Le bruit médiatique qui entoure ces phénomènes en sur-représente largement l'importance qui, sur le plan statistique, est aujourd'hui encore à peine repérable. La question que l'on peut se poser sur le fond est celle de savoir si, lorsqu'ils se développent, ces services alternatifs concurrencent l'automobile en propriété ou les transports en commun. Fondamentalement, le co-voiturage semble bien amener des propriétaires de véhicules à faire des parcours qu'ils n'auraient pas fait autrement parce qu'ils peuvent les financer avec des passagers qui soit auraient pris le train soit seraient restés chez eux. De même, s'agissant d'Autolib qui est proposé là où toutes les alternatives existent déjà, il y a lieu de se demander si cela pousse des gens sans voiture à éviter d'utiliser pour certains parcours les transports en commun, à faire parce qu'ils ont cette possibilité des déplacements qu'ils n'auraient pas fait autrement ou à renoncer à être propriétaires d'un véhicule. En bref, en l'état actuel de nos connaissances, il n'est pas possible de savoir si le rêve que nourrissent certains de voir l'automobile perdre en importance avec ces services est fondé ou non.

Avec l'émergence de la problématique environnementale en politique, il est de moins en moins bien vu de se déplacer en polluant. On peut craindre un durcissement de la législation, prenons par exemple la future interdiction du diesel à Paris. Cela influe-t-il sur les ventes de voitures ?

Les thématiques écologiques et la culpabilisation qui peut accompagner leur développement semble bien avoir un impact très faible tant qu'elles ne trouvent pas de traductions fiscales ou règlementaires. De ce point de vue, le phénomène parisien est, à l'échelle française, très particulier. Il peut néanmoins donner, avec l'annonce d'une convergence progressive des fiscalités pesant sur l'essence et le diesel, un signal supplémentaire aux ménages et aux entreprises pour les inciter à ajuster leur équipement en réduisant petit à petit la prime qu'ils accordent au diesel. Si comme cela commence à être le cas, les constructeurs améliorent leur offre en véhicules essence et les font bénéficier des mêmes efforts d'amélioration des rendements que ceux qu'ils ont consacré aux petits diesel alors le marché français pourrait se "banaliser" et perdre petit à petit sa spécificité actuelle.

Le marché Français est-il particulier à l'échelle européenne, ou bien les mêmes attitudes se remarquent chez nos voisins ?

Le marché français a des particularités qui renvoient beaucoup moins aux "goûts" des consommateurs qu'à des caractéristiques de la fiscalité ou des politiques économiques.

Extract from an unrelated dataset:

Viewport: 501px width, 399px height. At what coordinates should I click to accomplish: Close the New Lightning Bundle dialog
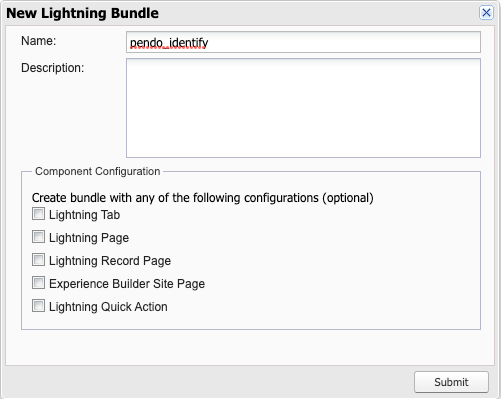tap(486, 13)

Il s'est - comme le marché allemand - mieux tenu que d'autres marchés comme celui espagnol pendant la crise car la bulle immobilière n'a pas été aussi importante, parce que, en partie, le crédit hypothécaire ne s'était pas développé. Il est moins favorable que le marché allemand par ce que l'immobilier en France est beaucoup plus cher et "mange" une part du revenu des français plus importante que celle qu'y consacrent les allemands. Il est plus diésélisé parce que le différentiel fiscal en la défaveur de l'essence y est plus ample que dans beaucoup de pays européens. Quant au reste, le marché européen a encore plus souffert que le marché français parce que la croissance européenne est très faible et que les politiques d'austérité et l'organisation de la concurrence fiscale et salariale qui structurent l'agenda de la Commission et de la BCE n'ont pas permis pour l'instant qu'il en aille autrement.